A team of researchers has found evidence suggesting that the regolith material on which the Chinese rover Yutu-2 is situated consists mainly of material that was thrown there when an asteroid struck the moon nearby. In their paper published in the journal Nature Astronomy, the group describes their analyses of data sent back by the rover and what they learned from it.
Back in late 2018, China made history by launching a probe to the far side of the moon, which subsequently released a lunar rover called Yutu-2 after it landed in January 2019. The landing site was the Von Karman Crater in the South Pole-Aitken Basin—believed to be the largest and oldest impact structure on the moon's surface. The rover was equipped with ground-penetrating radar that has been used to learn more about the materials that make up the lunar regolith.

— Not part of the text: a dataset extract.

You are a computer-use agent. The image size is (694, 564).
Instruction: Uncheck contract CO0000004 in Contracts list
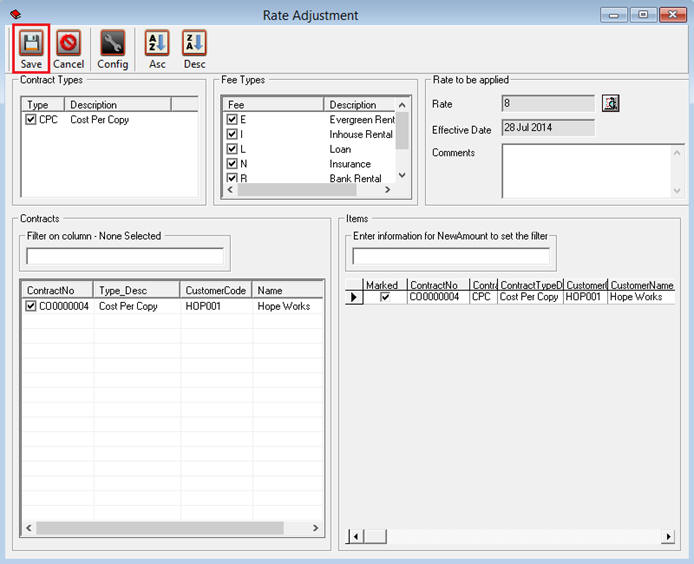(31, 307)
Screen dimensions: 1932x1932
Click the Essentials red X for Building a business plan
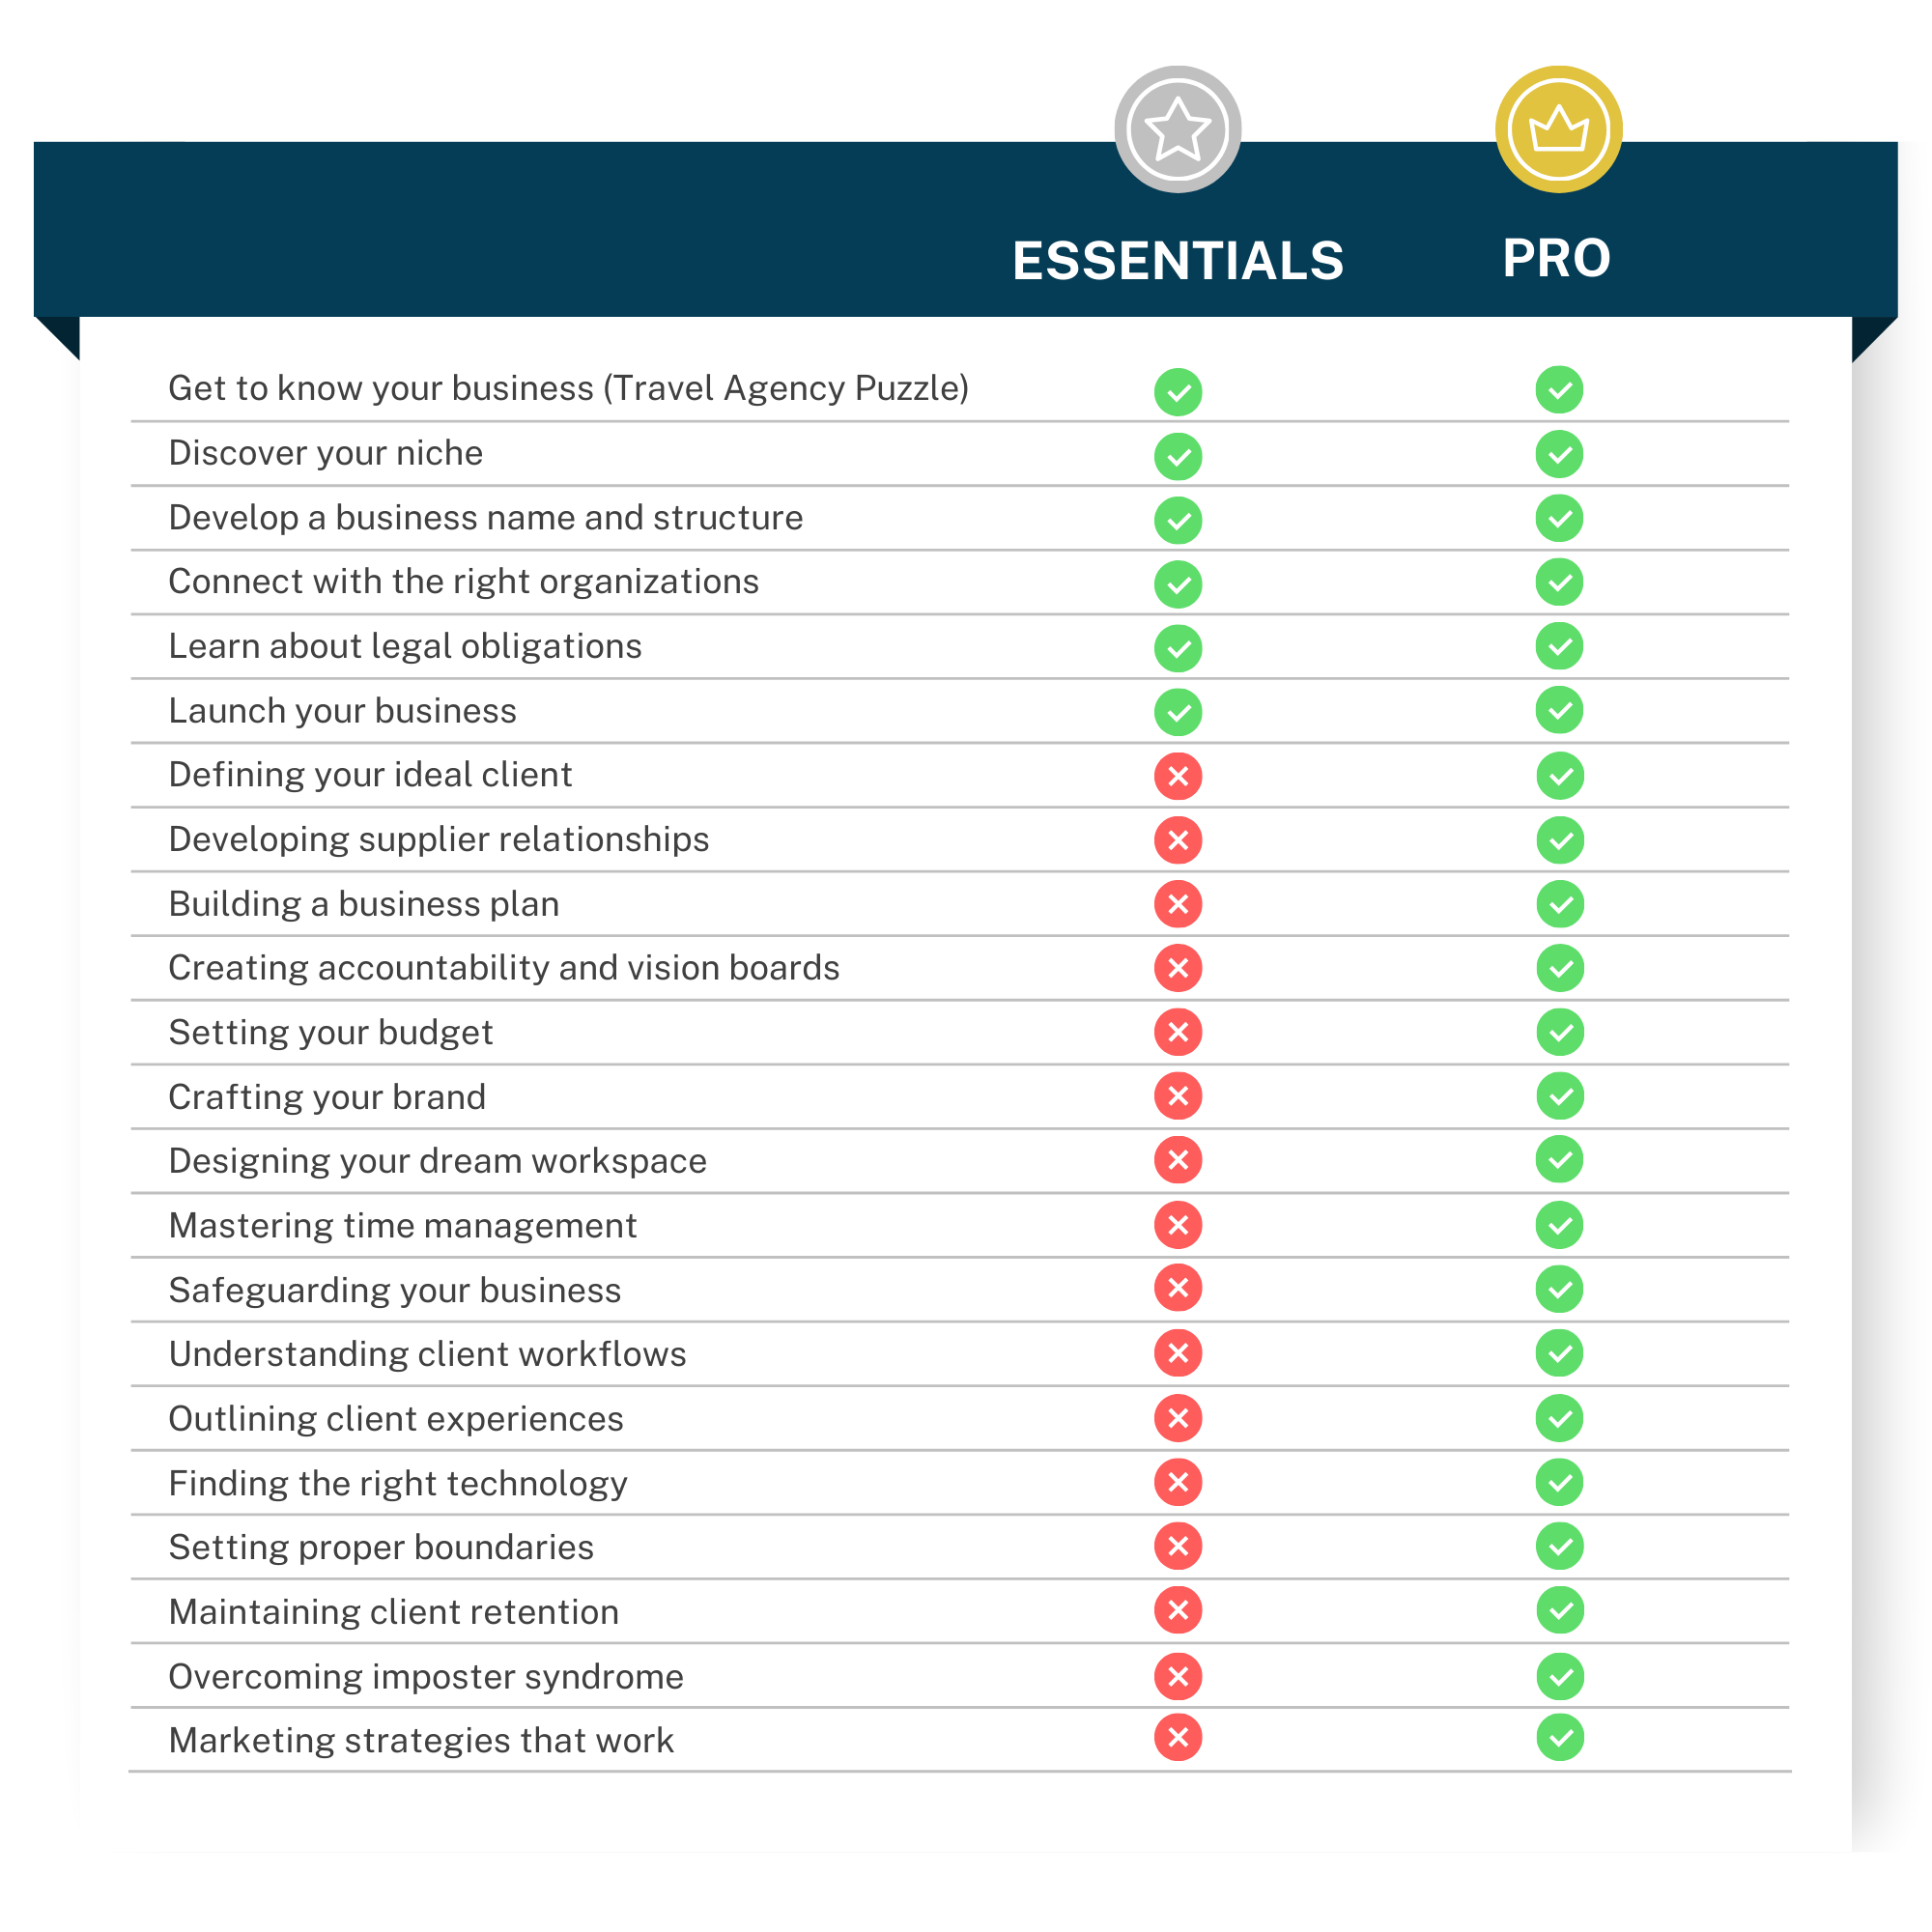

Data from the radar showed that the materials around the rover matched those associated with the nearby Finsen impact crater. This suggested very strongly that the regolith material in the vicinity of the rover arrived there after being ejected from the crater as it was struck by an asteroid. This finding by the Chinese team showed that the material making up the regolith did not come from a volcanic source as some had predicted.
The researchers note that the far side of the moon is very different from the side that faces us. It has far more hills, craters, and crevasses, and the craters are much deeper. Previous research has also shown that the far side of the moon is heavier than the flat side facing us. The researchers suggest that the findings by Yutu-2 are already helping to better understand the geology of the far side of the moon (and in particular the South Pole-Aitken basin), as compared to the near side. They suggest going forward that data from Yutu-2 will help scientists better understand the history of the moon in general as more is revealed about the role asteroid strikes have played in molding the surface to its current form.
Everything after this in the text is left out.